2.1 Introduction

Distribution map of sites mentioned in the text © RCAHMS. Site lists and this distribution map can be downloaded from here.

Research into Neolithic Scotland is currently at an interesting juncture since there is currently little consensus on key questions such as:

  1. The agency, nature and timing of the transition from a lifestyle based solely on wild food resources to one based largely on food production using domesticates; and
  2. The nature of the farming-based subsistence economy (and associated settlement pattern): sedentary, mobile, or somewhere in between.

The Neolithic Panel needed to find a way to accommodate the radically differing perspectives of its own members on such matters, and so it was agreed to produce an 'Overview' narrative that reflects the strong beliefs of this section's author, and yet acknowledges the main areas where opinions differ. The resulting research questions address ways of resolving differences of opinion.

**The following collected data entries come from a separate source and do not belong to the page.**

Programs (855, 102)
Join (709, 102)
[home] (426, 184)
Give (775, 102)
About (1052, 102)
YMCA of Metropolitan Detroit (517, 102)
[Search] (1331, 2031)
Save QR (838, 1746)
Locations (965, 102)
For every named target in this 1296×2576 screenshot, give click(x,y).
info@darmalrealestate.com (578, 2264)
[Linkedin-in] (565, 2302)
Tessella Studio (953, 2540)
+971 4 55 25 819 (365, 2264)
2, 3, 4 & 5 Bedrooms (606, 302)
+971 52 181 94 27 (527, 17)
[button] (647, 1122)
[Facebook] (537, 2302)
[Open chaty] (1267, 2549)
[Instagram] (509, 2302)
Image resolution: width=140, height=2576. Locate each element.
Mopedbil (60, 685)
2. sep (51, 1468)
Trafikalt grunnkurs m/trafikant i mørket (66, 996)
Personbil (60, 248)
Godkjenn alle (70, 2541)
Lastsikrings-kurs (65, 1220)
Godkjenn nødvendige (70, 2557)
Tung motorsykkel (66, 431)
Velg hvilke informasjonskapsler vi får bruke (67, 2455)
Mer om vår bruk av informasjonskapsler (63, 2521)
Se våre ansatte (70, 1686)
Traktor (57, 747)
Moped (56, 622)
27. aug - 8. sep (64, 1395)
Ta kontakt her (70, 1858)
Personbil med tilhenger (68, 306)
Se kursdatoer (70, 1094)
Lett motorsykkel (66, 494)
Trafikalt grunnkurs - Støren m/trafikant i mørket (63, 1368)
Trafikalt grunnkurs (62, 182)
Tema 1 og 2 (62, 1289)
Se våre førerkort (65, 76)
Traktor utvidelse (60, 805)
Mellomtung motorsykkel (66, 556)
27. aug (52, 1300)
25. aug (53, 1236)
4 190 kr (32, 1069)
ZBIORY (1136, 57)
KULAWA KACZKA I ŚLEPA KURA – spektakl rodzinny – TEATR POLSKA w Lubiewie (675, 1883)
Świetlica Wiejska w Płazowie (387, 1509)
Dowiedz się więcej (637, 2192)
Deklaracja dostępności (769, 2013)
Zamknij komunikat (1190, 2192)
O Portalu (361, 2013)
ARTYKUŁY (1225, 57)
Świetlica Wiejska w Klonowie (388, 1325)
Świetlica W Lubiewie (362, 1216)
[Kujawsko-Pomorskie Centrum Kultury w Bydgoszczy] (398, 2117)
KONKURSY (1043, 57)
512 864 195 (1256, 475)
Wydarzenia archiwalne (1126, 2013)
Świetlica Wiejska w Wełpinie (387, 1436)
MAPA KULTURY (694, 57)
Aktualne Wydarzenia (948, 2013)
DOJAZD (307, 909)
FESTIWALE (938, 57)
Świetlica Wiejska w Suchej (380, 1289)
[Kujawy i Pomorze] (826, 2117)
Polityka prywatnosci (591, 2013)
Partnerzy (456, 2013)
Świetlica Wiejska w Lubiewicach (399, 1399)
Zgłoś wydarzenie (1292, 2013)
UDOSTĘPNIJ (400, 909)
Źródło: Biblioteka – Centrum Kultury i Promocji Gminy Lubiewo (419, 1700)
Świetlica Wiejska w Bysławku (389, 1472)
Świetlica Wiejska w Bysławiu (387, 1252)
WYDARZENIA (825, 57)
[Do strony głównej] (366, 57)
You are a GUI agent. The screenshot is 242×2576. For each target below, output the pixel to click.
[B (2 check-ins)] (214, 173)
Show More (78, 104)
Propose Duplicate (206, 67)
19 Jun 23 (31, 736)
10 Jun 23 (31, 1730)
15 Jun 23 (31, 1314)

Some definition of 'Neolithic' is required. Theme 1 introduced Worsaae's definition - now long-since obsolete - which had been based on the typology of stone artefacts; and Childe's definition, which focused on the production of food using domesticated plants and animals - in other words, farming. It is the latter which has been, and continues to be, the principal defining characteristic, although it is not the only one, since by the time that the use of domesticates appeared in Scotland, in northern France (whence Scotland's 'Neolithics' seem to have come - see below) this subsistence strategy was associated with a range of other practices, traditions and beliefs that had not previously formed part of the lifestyle of Scotland's indigenous inhabitants: a novel technology (i.e. pottery manufacture); new styles of artefact (e.g. leaf-shaped arrowheads) and new ways of exploiting and working lithic resources; rectangular (and other), timber-built houses; funerary monuments; and other practices (e.g. modes of deposition) that indicate the appearance of novel ways of making sense of the world. As will be argued below, within the insular context of Britain and Ireland, it does indeed appear that these novelties appeared as 'packages', rather than as individual traits that had been selectively adopted by Scotland's indigenous inhabitants.

The broad-brush approach used in this theme describes the main features of what happened in Scotland from the late 5th millennium to around the 25th century BC (when metal objects and other associated Continental novelties including Beaker pottery use first appear). Indeed, this 'Neolithic narrative' should not end abruptly at this point; instead, some indication of the reaction to these novelties is provided, as a way of articulating with the Chalcolithic & Bronze Age Panel document.

The following division of this 1500+ year-long period is proposed here:

  1. Beginnings - the appearance of 'the Neolithic' and the Mesolithic-Neolithic transition, between 4300 BC and 3800 BC;
  2. Subsequent developments, c 3800-c 3000 BC (i.e. Early to Middle Neolithic);
  3. Late Neolithic developments, 3000-c 2500 BC;
  4. Endings: appearance of Continental novelties including Beaker use, and reactions to them, 25th-22nd centuries BC.

For each of these sections, a summary of the main characteristics will be offered, together with the main outstanding research questions.